Paciente de 31 anos de idade, menarca aos 15 anos de idade, com queixa de descarga papilar branca espontânea bilateral há 3 meses, acompanhada de atraso menstrual, com função tireoidiana normal, teste de gravidez sérico negativo, FSH dosado em primeira fase do ciclo de 4,75 mUI/mL. A condição provavelmente associada ao caso é:
- A)Adenoma hipofisário
Correta: adenoma hipofisário, especialmente prolactinoma, é a causa clássica de galactorreia com atraso menstrual por hiperprolactinemia.
- B)Falência ovariana precoce
Errada: falência ovariana precoce costuma cursar com FSH elevado, e não baixo-normal, além de não explicar bem a galactorreia.
- C)Síndrome de Cushing
Errada: síndrome de Cushing pode alterar o ciclo menstrual, mas galactorreia não é a apresentação típica e o quadro aponta mais para hiperprolactinemia.

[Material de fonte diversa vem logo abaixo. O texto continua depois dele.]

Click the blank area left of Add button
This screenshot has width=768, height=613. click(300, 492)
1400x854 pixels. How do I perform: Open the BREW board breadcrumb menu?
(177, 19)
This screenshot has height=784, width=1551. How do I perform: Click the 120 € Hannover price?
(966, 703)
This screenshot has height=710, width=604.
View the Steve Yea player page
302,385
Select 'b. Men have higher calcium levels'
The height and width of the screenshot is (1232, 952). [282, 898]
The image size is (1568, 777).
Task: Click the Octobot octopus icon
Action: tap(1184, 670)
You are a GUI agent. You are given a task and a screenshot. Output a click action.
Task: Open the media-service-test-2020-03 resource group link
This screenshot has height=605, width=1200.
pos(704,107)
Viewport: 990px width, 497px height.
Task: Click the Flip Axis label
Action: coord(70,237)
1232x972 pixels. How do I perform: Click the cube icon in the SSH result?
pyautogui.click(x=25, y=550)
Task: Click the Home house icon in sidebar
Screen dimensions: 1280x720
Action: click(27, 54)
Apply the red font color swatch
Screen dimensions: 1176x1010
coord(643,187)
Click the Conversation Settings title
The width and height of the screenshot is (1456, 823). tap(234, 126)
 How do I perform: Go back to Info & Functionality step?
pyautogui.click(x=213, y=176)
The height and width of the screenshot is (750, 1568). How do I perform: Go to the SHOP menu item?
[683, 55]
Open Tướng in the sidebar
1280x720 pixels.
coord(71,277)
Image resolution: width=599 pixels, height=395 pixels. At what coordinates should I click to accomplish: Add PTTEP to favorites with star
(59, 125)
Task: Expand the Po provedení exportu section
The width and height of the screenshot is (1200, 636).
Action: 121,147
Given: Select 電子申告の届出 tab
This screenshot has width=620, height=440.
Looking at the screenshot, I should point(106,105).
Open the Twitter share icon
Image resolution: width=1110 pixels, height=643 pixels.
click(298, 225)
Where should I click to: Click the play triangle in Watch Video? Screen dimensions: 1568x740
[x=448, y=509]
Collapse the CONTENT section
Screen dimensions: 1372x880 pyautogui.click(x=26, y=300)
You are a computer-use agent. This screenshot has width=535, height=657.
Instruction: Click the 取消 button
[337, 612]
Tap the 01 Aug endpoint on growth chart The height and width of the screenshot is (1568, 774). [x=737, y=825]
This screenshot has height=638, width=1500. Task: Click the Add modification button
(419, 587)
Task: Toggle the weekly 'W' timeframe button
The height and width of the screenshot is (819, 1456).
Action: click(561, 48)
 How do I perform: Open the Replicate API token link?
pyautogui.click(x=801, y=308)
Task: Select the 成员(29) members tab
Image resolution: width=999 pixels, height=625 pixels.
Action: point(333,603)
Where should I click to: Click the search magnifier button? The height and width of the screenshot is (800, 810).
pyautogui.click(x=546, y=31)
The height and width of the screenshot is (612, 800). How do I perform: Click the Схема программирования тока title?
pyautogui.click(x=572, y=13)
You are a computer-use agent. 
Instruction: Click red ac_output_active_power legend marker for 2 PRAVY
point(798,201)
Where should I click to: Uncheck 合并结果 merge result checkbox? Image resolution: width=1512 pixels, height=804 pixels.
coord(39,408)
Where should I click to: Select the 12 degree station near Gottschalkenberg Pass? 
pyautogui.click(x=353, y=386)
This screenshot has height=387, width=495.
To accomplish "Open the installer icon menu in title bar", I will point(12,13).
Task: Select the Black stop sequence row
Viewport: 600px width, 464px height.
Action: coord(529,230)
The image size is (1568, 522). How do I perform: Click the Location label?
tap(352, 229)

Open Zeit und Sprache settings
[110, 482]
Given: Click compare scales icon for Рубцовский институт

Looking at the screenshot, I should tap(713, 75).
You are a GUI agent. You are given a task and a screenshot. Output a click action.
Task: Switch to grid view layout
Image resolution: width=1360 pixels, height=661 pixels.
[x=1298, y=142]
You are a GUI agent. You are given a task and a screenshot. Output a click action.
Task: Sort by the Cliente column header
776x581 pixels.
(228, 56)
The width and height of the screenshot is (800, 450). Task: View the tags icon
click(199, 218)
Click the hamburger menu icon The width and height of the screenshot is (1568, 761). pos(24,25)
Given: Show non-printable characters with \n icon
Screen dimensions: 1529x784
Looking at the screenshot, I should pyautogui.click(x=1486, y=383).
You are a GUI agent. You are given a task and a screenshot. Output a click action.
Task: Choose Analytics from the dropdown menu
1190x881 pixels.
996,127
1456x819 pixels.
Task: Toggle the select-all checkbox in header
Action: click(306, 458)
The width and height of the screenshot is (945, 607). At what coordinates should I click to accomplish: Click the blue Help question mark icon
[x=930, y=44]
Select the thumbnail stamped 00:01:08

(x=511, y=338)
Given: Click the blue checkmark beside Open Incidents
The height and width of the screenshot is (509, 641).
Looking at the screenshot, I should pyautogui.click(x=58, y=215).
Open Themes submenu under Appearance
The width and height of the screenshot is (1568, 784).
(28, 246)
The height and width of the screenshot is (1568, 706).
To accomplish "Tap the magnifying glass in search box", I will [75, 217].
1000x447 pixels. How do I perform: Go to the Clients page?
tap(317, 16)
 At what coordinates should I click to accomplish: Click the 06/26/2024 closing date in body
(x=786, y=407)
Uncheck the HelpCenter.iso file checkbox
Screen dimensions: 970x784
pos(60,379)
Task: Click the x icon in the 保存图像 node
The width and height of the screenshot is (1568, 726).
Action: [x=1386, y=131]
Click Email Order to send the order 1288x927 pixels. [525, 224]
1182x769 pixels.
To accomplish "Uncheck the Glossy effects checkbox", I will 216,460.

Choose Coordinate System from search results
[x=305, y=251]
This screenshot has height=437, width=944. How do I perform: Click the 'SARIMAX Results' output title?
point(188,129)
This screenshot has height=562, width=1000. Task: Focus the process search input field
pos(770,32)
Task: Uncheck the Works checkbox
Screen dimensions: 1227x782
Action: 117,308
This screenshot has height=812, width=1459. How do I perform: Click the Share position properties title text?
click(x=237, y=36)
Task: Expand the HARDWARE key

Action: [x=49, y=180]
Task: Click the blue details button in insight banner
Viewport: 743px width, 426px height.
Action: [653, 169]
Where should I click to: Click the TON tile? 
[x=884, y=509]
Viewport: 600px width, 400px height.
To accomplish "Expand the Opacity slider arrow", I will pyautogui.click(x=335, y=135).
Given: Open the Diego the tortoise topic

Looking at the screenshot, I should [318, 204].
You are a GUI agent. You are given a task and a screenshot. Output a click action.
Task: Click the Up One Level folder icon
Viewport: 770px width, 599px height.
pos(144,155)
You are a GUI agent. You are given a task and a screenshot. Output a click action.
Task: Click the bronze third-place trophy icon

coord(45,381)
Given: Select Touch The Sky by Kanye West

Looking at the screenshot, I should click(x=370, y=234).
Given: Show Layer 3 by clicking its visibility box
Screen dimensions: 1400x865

- D)Síndrome de Mayer Rokitansky Kuster Hauser
Errada: a síndrome de Mayer-Rokitansky-Kuster-Hauser causa ausência de útero e amenorreia primária, não descarga papilar bilateral espontânea.
- E)Endometriose
Errada: endometriose pode causar dor pélvica e infertilidade, mas não explica galactorreia nem o padrão hormonal descrito.
Gabarito: A
Descarga papilar branca, espontânea e bilateral em mulher em idade reprodutiva sempre acende uma luz para galactorreia. Quando isso vem junto com atraso menstrual, a primeira ideia prática é pensar em hiperprolactinemia, porque a prolactina alta inibe GnRH e bagunça o eixo hipotálamo-hipófise-ovário, levando a irregularidade menstrual ou amenorreia. Nesta questão, a tireoide está normal e o teste de gravidez é negativo, então você já tirou dois grandes culpados da frente. O FSH em primeira fase do ciclo está baixo-normal, o que combina com supressão do eixo por prolactina elevada, e não com falência ovariana, em que o FSH costuma vir alto. A causa clássica e mais cobrada de hiperprolactinemia patológica é o adenoma hipofisário produtor de prolactina, o prolactinoma. Ele pode dar galactorreia, atraso menstrual, infertilidade e, em casos maiores, sintomas compressivos. Na prática, o raciocínio é: galactorreia + alteração menstrual + sem gravidez + sem hipotireoidismo = pense em hipófise. Então o gabarito é a alternativa A. Em provas, o caminho mental costuma ser simples e eficiente: primeiro excluir gestação e hipotireoidismo, depois lembrar que prolactina alta pode ser por adenoma hipofisário. É aquele tipo de questão em que a hipófise dá o recado antes do exame de imagem.